Listener Sam Reviews: Wounds, The Visible Filth



Babak Anvari’s Wounds is, without a doubt, my most anticipated horror movie of 2019. It’s also a film that has been tantalizing me all year, like a carrot dangled from a string -- seemingly close but constantly moving further away. It premiered at Sundance on January 26, 2019 (my birthday, no less) and was slated to release to Netflix on March 29th.

I tuned in on the 29th thrilled to watch it, but it never showed up. It took a few days to learn that it was shelved, but there was little-to-no other explanation. Now, after a six-month wait, it’s somehow managed to slink over to Hulu, where it’s being released on October 18th. I’m not quite sure what chain of events led to this, but I’m thrilled to finally have had a chance to see this.

Wounds is the film adaptation of Nathan Ballingrud’s “The Visible Filth,” A 73-or-so page novella that is one of the best pieces of horror literature I’ve ever read. If you’re unfamiliar with Ballingrud, now’s a great time to begin catching up on his back catalog.

Ballingrud currently has two published short story collections. “North American Lake Monsters: Stories,” is his debut collection, published in 2013. He followed it up with “Wounds: Six Stories From the Borders of Hell” just this year. “The Visible Filth” also received its own standalone printing in 2015, but it’s also included in Wounds, and the collection is worth it for the other stories. The Butcher’s Table, in particular, is a unique piece of pirate-horror and is an absolute triumph. It deftly manages an ensemble cast, creates an amazing sense of dread, builds incredible mythology, and crafts a wholly unique and alien vision of hell.

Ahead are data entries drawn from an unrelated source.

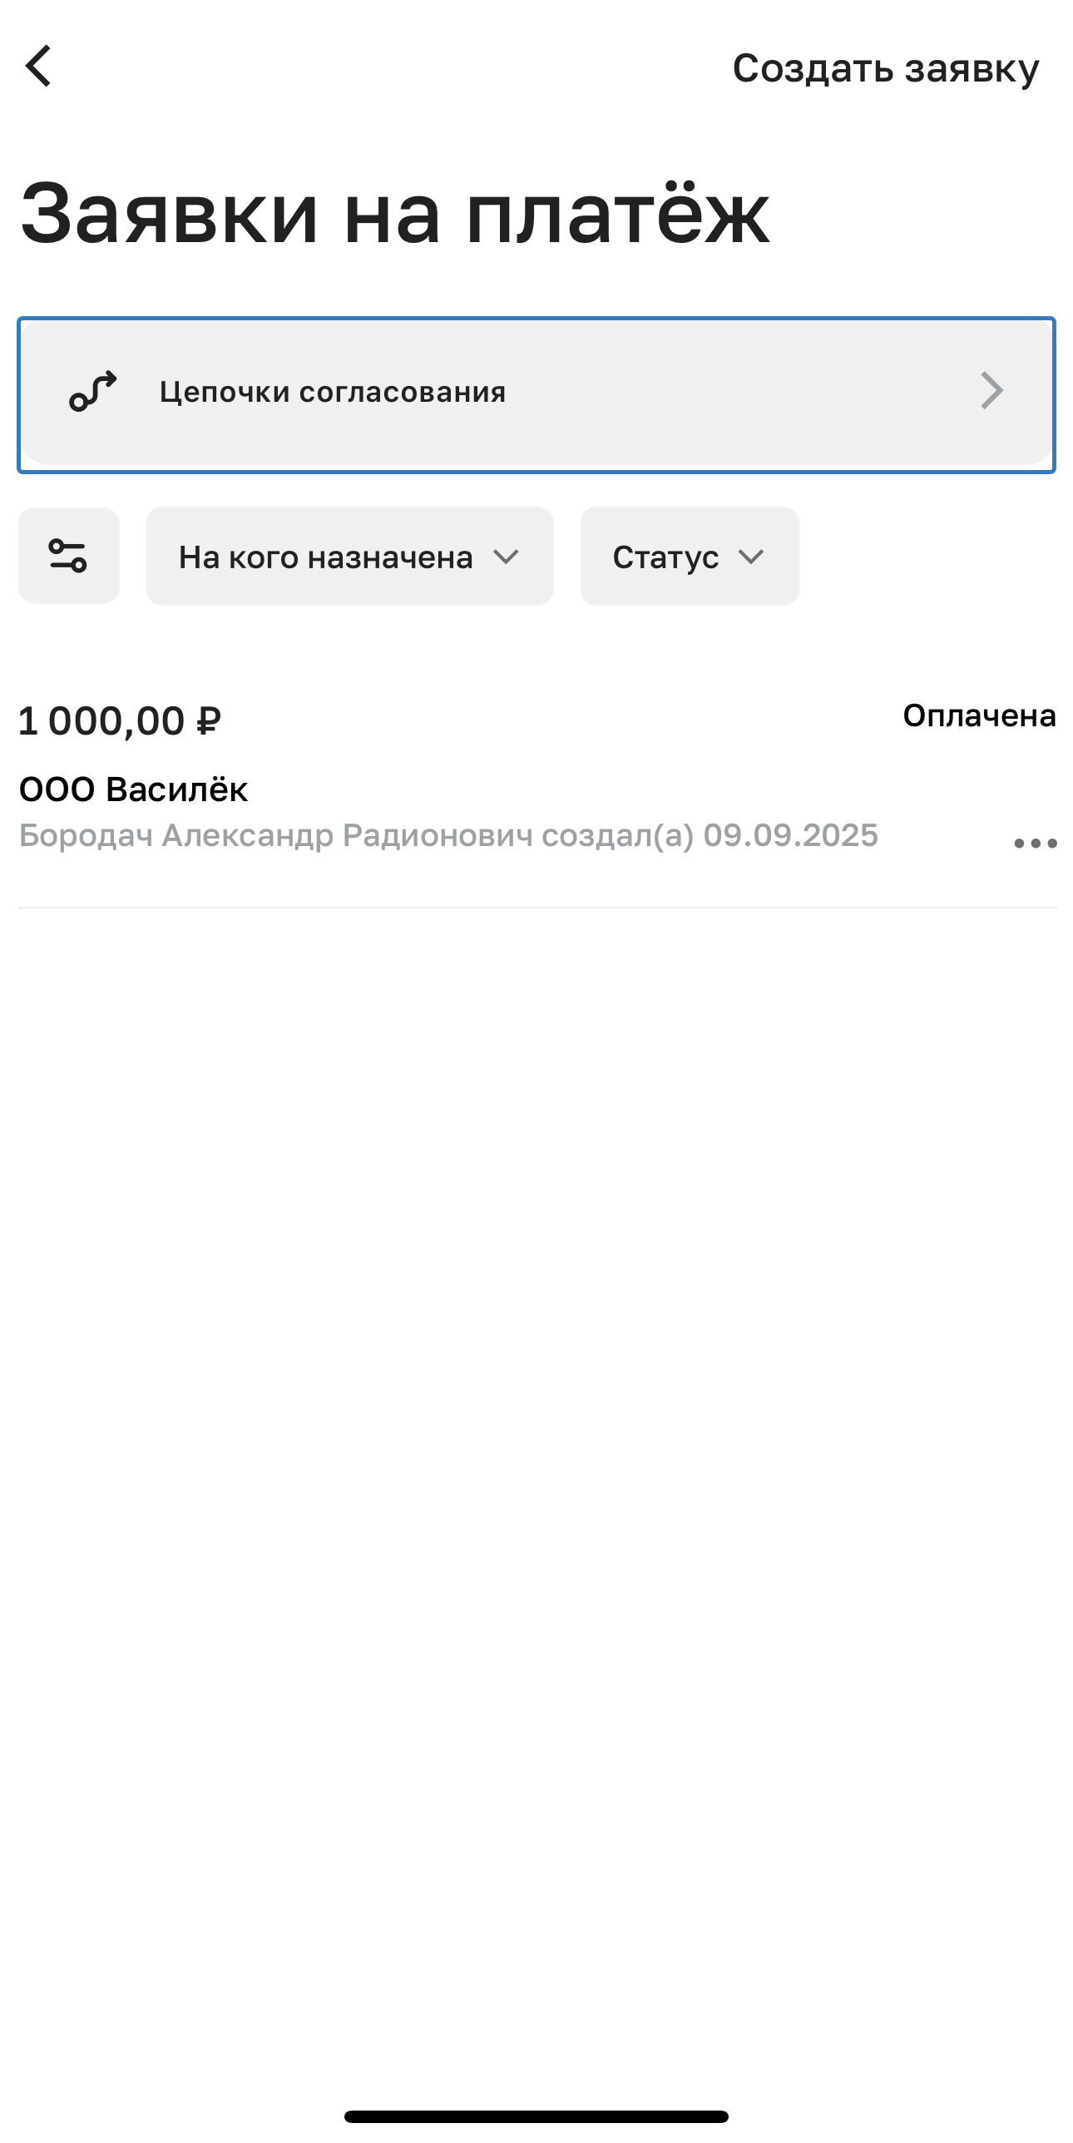1073x2143 pixels.
Task: Tap the 1 000,00 ₽ amount
Action: click(x=101, y=720)
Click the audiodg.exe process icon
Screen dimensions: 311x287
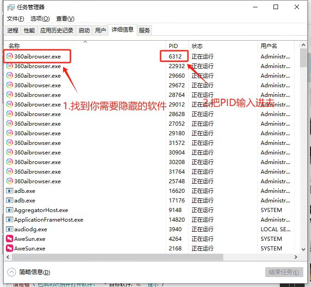point(10,229)
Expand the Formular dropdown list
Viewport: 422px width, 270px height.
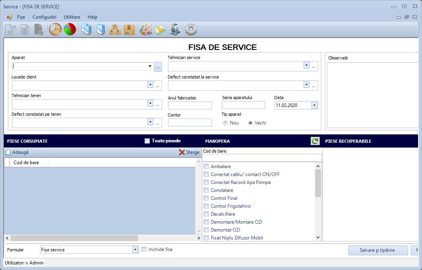pyautogui.click(x=135, y=250)
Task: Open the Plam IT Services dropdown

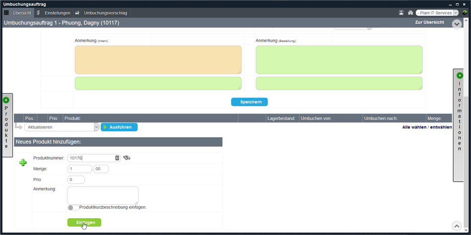Action: [437, 13]
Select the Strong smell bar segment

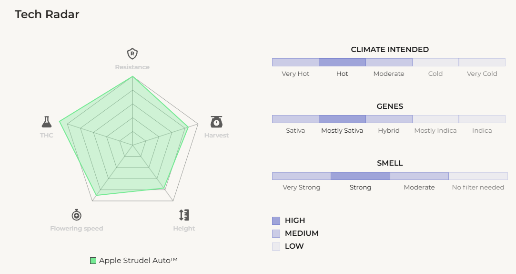click(360, 176)
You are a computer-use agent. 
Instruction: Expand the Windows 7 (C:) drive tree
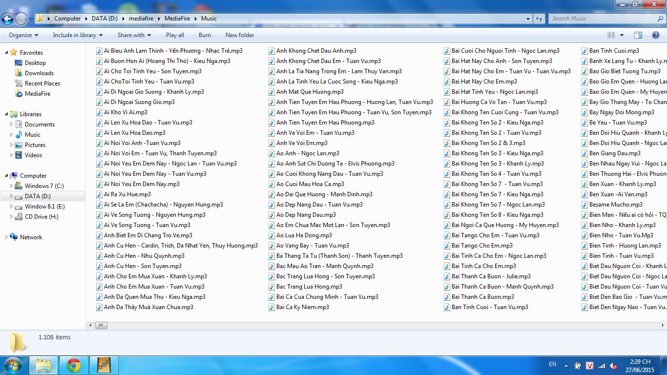click(12, 186)
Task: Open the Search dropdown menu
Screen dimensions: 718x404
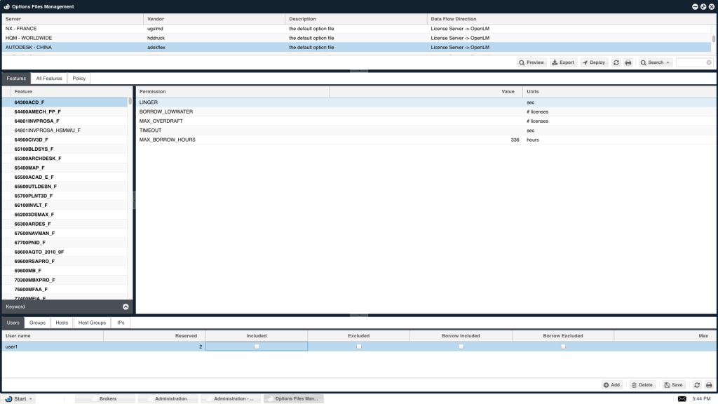Action: pos(656,62)
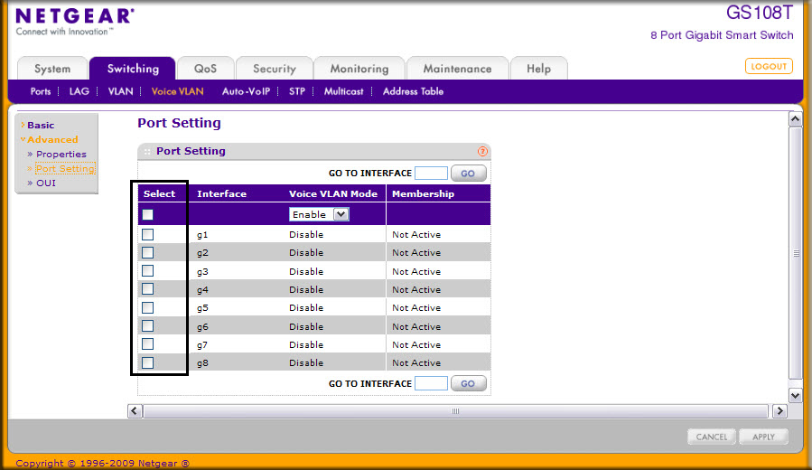812x470 pixels.
Task: Toggle the select-all checkbox in header row
Action: (148, 214)
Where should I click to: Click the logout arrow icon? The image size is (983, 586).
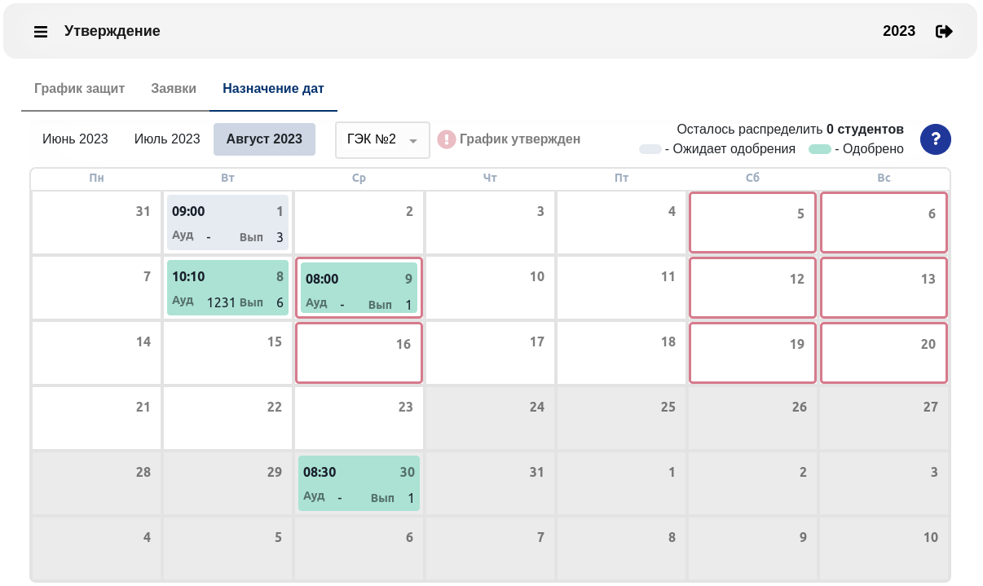944,32
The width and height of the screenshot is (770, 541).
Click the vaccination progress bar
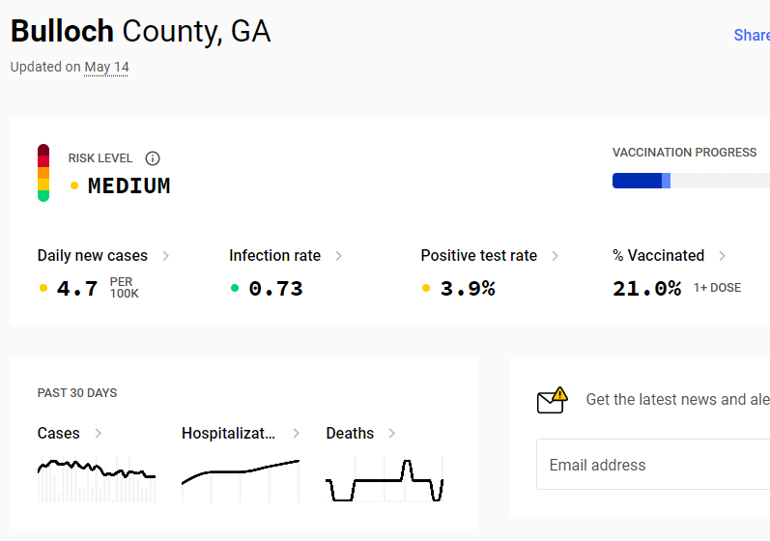(x=691, y=181)
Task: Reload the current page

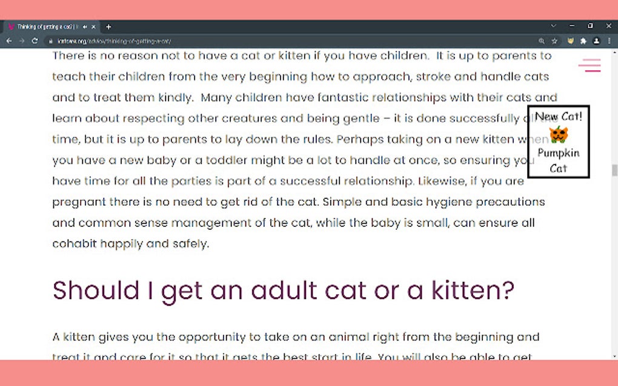Action: click(35, 41)
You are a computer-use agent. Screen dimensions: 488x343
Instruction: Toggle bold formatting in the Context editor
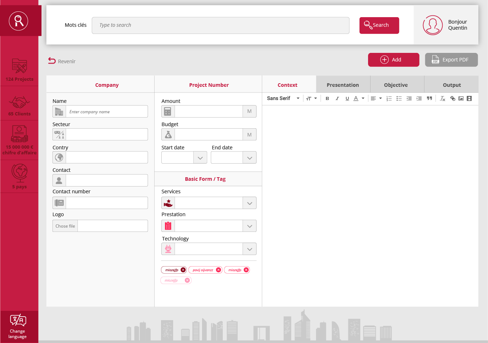(327, 98)
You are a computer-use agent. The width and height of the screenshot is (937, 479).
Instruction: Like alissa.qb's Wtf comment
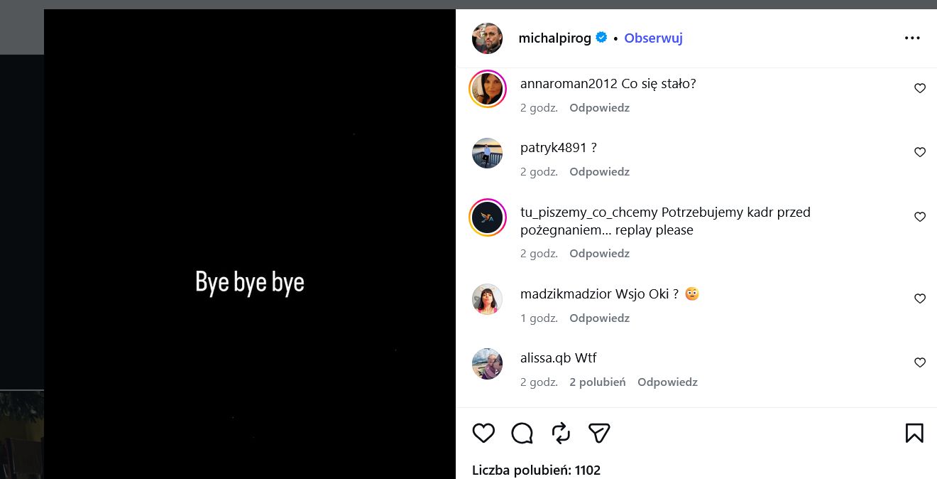pos(920,362)
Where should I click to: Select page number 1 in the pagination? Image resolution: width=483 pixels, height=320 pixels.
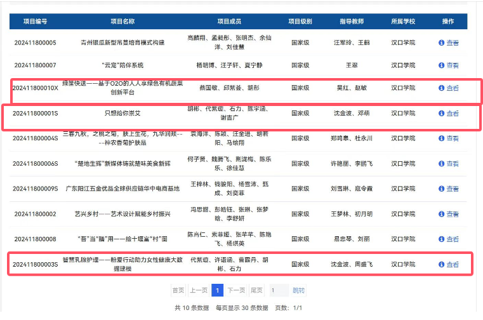(x=217, y=290)
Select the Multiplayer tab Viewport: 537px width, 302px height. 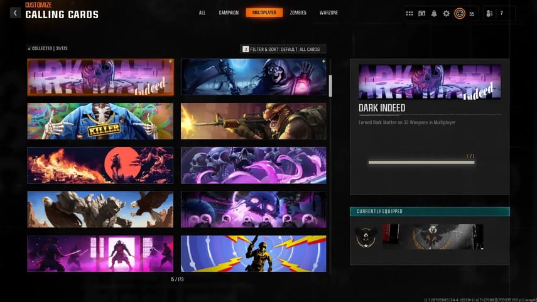coord(264,13)
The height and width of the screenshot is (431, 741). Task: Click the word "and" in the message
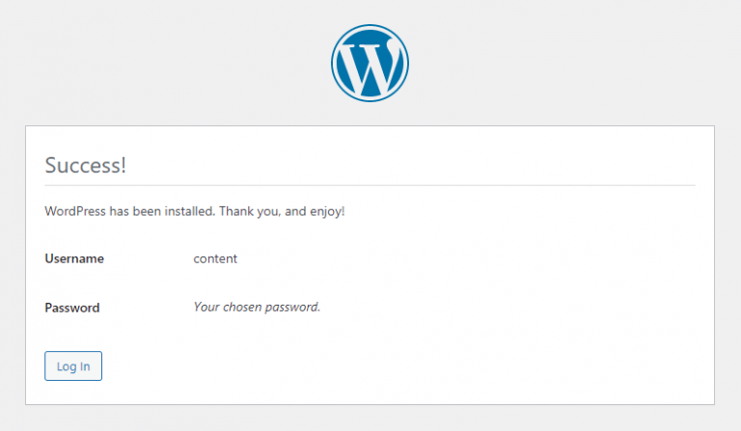tap(297, 210)
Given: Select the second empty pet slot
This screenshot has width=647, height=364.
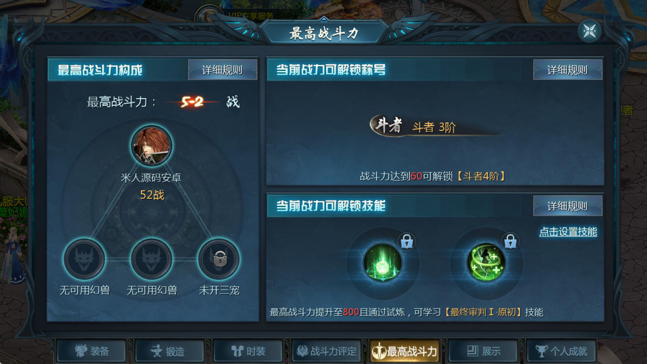Looking at the screenshot, I should 152,259.
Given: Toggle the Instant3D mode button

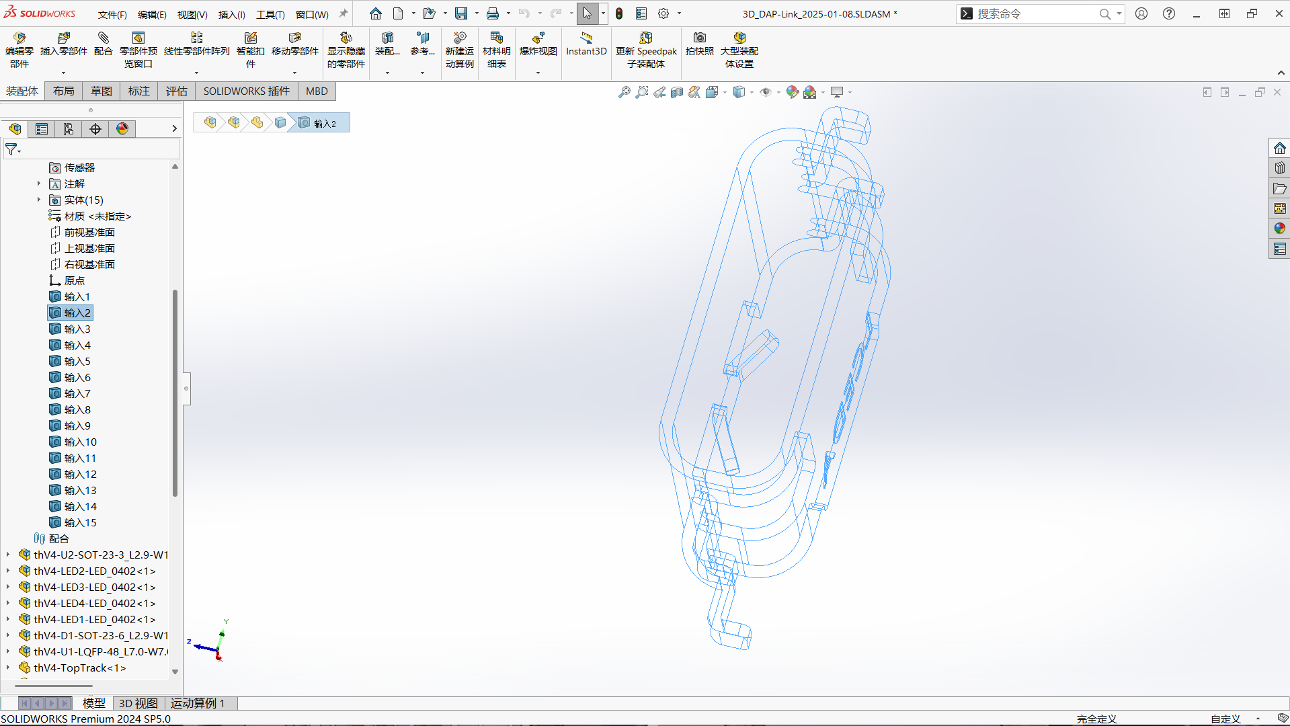Looking at the screenshot, I should click(x=586, y=38).
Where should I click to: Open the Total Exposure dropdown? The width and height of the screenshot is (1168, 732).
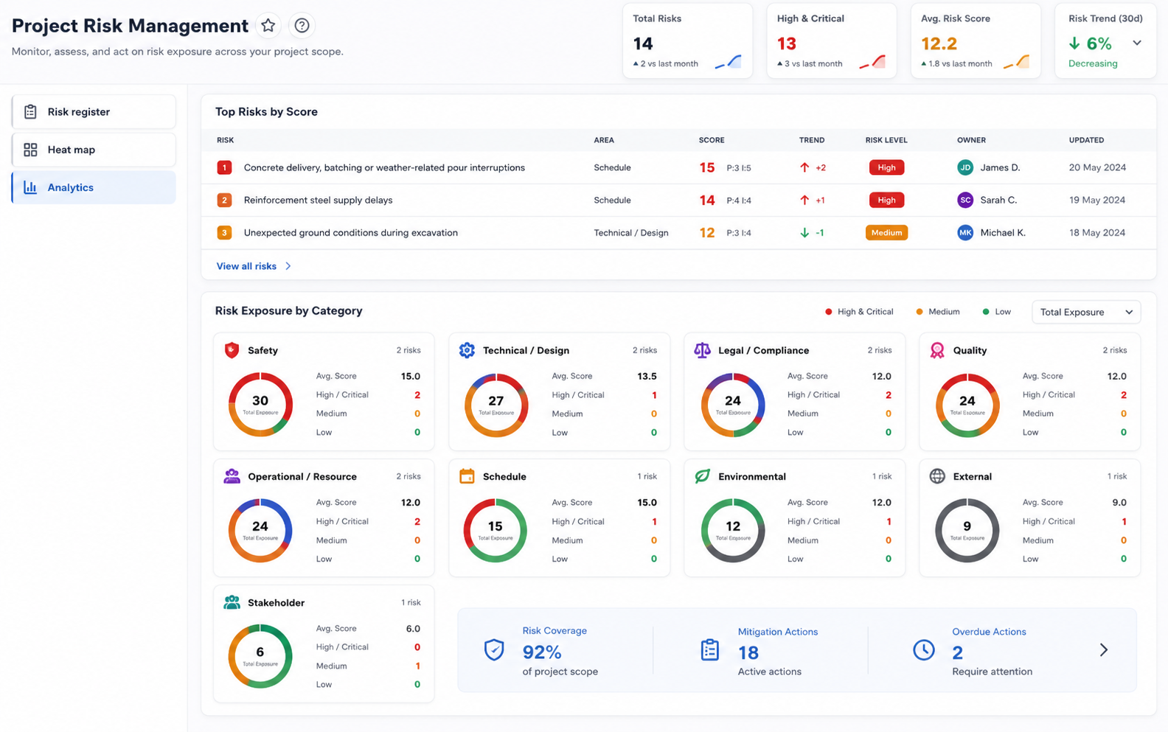[1086, 312]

In addition to his books, and Wounds (the film), his first collection has been picked up by Hulu and is being made into an 8-episode series. I don’t think it’s an understatement to say that Ballingrud is a new horror master, and I’ll read anything he writes without a second thought.

Before I go on, I want to mention that I’m writing this article in two parts. The first half is on “The Visible Filth” and is being written before seeing Wounds. The second half will inevitably be about the film, analysis, my thoughts, and comparisons to the book.


Ballingrud’s stories explore humanity at its worst, and while the supernatural elements are terrifying in their own right, much of the horror comes from the human-ness of the characters, their broken lives, and their awful, desperate, and pathetic actions and inactions.

The stories in his collection, "North American Lake Monsters" often delve into the fragility of the working-class. While he’s by no means a feminist author, his stories often portray the absolute worst elements of masculinity, and his protagonists are often as pathetic as they are testosterone-driven.

“Wild Acre” is about the aftermath of a man’s failure to stop a werewolf from killing his friends. “SS” hauntingly follows the initiation of a lonely teenage boy into a white supremacist group. “The Good Husband” tracks the fallout after a man fails to stop his wife’s suicide attempt. All his stories feel dangerous and transgressive. They fill the reader with a sense that they are experiencing something forbidden, and they evoke a variety of primal fears. Fear of loss. Fear of rejection. Fear of responsibility.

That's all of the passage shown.